Stored items
-----

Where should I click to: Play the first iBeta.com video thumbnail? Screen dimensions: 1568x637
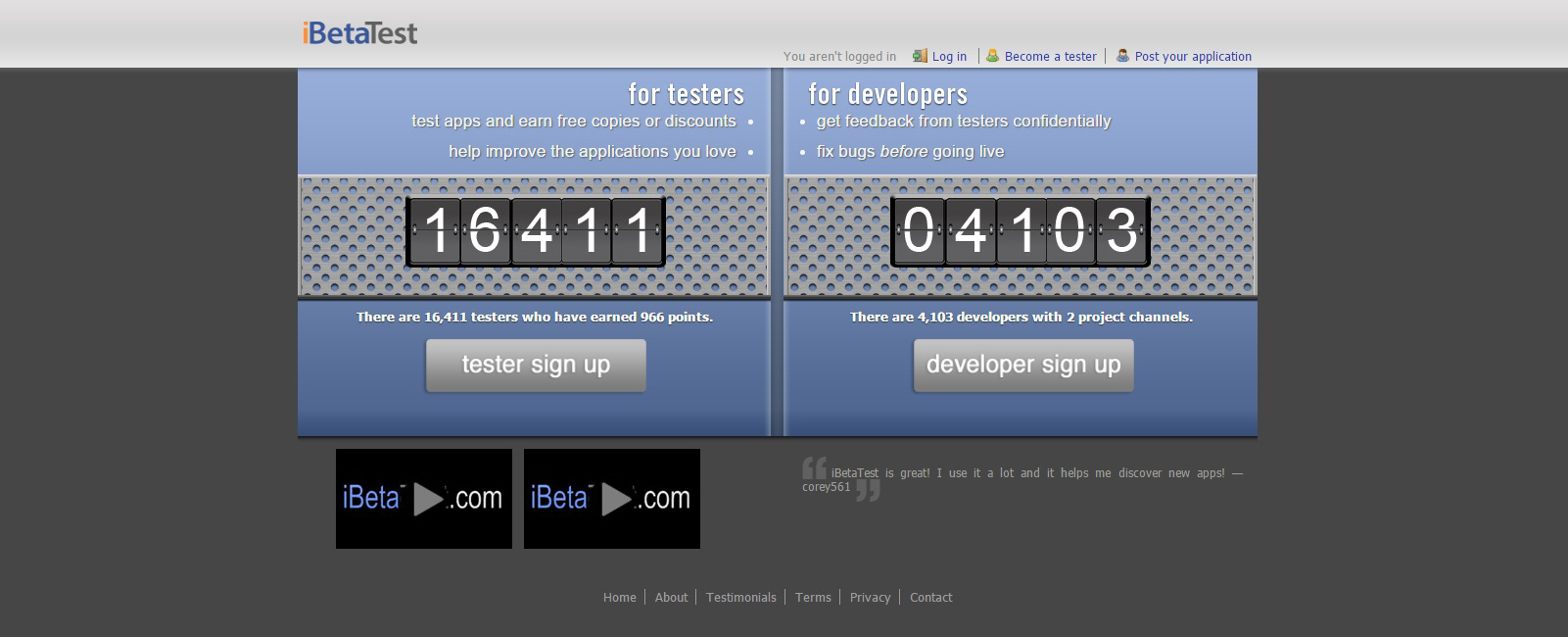(x=424, y=499)
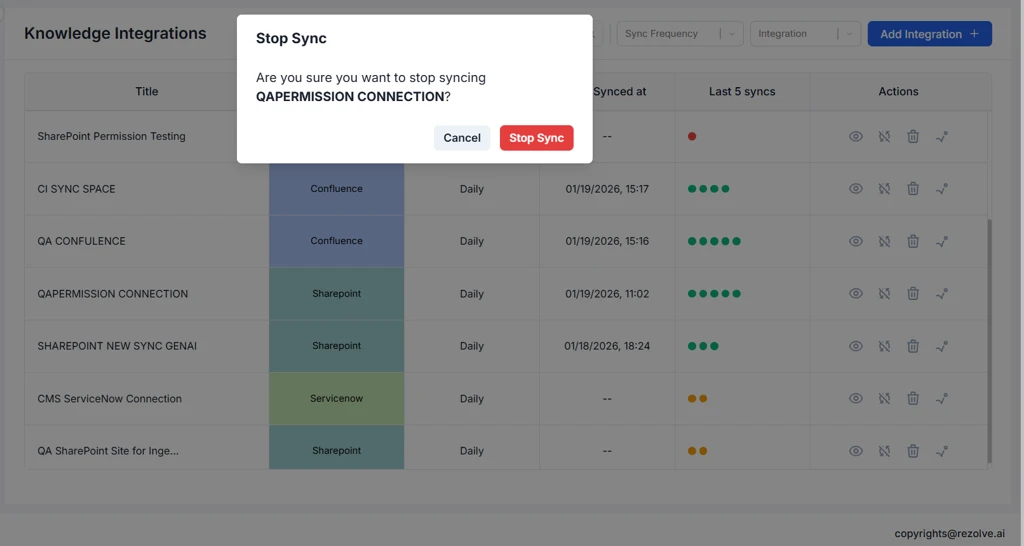Click the table's vertical scrollbar

click(x=989, y=340)
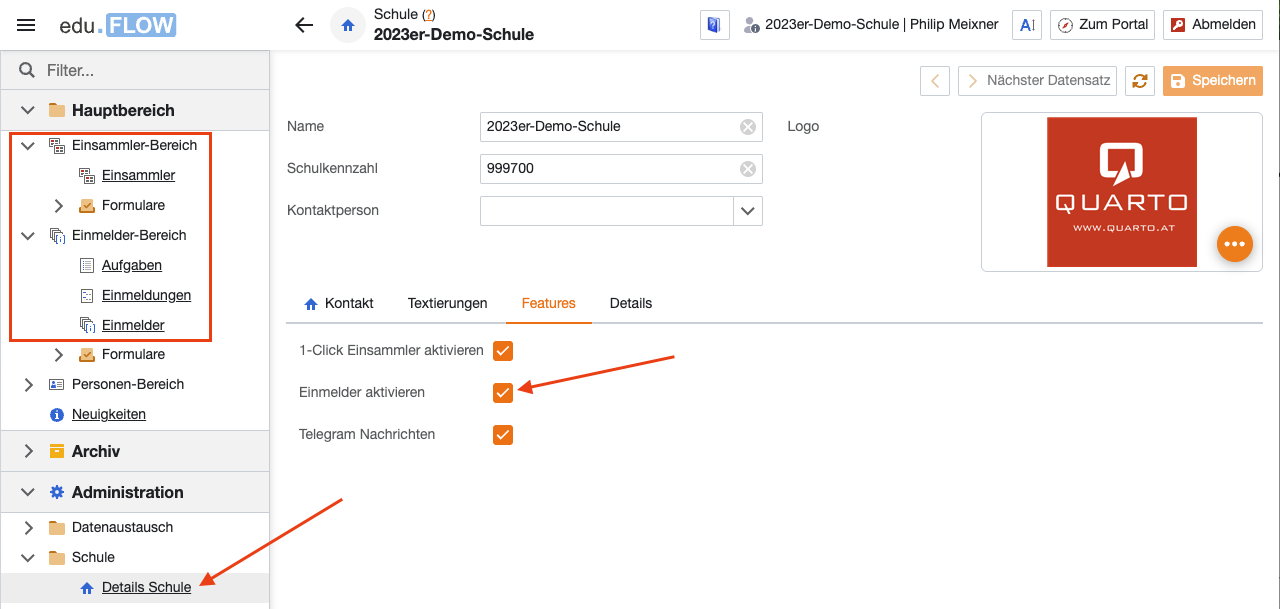Toggle Einmelder aktivieren checkbox
Screen dimensions: 1280x609
point(503,393)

-----

→ **The task**
Quote the records above exactly, leaving out any pictures.

→ **Output below**
Where should I click to: Play the first iBeta.com video thumbnail? Screen dimensions: 1568x637
(x=424, y=499)
Click the table's vertical scrollbar

click(x=989, y=340)
Toggle Einmelder aktivieren checkbox
Screen dimensions: 1280x609
point(503,393)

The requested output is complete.